Rethinking Empirical Validity in Understanding Reality
Diary Entry 11/17/2024
There is an overwhelming amount of people that currently believe nothing which is not empirically provable is ontologically valid. To this, I raise the nature of embodied cognition: that which you prove must come to you, in your position as a physical observer, through those faculties your vehicle has fashioned for you.
Can you see the circular reasoning rearing its head?
This stance is biased, and without proper foundation. Any such proof that you derive from “physical” experiments are necessarily dictated to your observational capacity through the faculties of the flesh within which you reside. The relationship between oneself and “external” reality is always biased by those faculties to sense; it is not possible to know an atom in and of itself, only its impression on your sense faculties. Even the instruments we use are dictated to us through the symbology of our flesh; the symbols of our sense.
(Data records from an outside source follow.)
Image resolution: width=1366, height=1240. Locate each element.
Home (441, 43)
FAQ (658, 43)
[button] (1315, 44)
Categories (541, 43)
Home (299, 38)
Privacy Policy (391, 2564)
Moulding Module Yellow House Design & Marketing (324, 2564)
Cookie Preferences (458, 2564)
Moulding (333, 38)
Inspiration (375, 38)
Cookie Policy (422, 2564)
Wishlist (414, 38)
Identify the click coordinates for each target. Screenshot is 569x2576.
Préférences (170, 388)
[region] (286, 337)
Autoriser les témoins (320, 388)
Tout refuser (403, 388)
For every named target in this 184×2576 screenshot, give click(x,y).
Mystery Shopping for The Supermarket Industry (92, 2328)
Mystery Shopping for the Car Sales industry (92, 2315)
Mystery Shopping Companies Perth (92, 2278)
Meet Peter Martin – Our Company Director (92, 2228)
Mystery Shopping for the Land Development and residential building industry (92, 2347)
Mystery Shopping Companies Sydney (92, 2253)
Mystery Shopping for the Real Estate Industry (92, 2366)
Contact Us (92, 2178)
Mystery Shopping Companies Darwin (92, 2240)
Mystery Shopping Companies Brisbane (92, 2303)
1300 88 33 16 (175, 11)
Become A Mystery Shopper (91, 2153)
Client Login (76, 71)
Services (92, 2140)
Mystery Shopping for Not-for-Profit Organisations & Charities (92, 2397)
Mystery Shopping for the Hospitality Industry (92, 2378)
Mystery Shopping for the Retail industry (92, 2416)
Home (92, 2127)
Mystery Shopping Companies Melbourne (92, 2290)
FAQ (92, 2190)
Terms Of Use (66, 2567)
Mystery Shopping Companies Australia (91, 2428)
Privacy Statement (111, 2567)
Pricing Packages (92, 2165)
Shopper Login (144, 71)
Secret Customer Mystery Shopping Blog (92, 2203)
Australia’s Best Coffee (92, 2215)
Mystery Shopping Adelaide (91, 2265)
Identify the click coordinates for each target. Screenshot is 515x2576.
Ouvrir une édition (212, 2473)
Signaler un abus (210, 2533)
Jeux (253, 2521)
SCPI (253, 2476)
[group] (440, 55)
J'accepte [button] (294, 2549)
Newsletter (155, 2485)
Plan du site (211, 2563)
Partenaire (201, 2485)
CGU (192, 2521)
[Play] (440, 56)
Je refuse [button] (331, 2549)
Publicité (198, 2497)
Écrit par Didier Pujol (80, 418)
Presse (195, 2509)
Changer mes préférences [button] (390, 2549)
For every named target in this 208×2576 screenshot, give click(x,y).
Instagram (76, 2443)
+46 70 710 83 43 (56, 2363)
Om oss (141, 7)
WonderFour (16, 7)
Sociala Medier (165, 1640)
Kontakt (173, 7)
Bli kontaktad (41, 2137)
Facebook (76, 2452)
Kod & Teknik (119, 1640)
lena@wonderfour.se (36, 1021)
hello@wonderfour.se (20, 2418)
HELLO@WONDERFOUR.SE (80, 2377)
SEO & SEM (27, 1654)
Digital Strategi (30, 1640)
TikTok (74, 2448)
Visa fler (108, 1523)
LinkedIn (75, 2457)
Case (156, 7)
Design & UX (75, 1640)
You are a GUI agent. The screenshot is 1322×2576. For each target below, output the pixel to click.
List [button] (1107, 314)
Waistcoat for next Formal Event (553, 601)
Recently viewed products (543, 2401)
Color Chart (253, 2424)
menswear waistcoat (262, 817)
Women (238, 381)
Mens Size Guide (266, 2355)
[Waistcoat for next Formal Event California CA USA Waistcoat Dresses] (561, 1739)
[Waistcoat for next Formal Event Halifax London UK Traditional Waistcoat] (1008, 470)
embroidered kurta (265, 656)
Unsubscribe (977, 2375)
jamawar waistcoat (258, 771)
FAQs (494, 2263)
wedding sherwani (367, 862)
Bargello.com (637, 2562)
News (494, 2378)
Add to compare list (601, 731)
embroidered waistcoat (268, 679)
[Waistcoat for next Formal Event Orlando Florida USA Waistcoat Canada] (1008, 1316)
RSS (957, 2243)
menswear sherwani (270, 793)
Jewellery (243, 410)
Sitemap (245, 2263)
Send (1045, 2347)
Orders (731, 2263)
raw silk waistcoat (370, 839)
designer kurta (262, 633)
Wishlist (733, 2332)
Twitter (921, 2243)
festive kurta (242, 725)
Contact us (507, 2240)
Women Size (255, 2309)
Therefore, to argue that only those things which are empirically “provable” is ontologically valid is to argue that only those things which you can perceive are valid. There is a serious flaw with this position: we are not the only animals with sense faculties, and therefore our supposed empirical, “objective” proof is invalidated quite readily by at least a good handful of animals non-human.
Our definitions of reality are intrinsically human, and to make the leap of faith towards believing our perspective is objective and “universal” is foolish, if not entirely insidious.
Empiricism is a methodology for gathering quality knowledge. It is the proper Art of knowing, not simply observing. This does not mean it should be taken as the standard of ontology. To do so is to lose one's soul; one's God-given right to be an integral and fundamental part of this Universe which we live.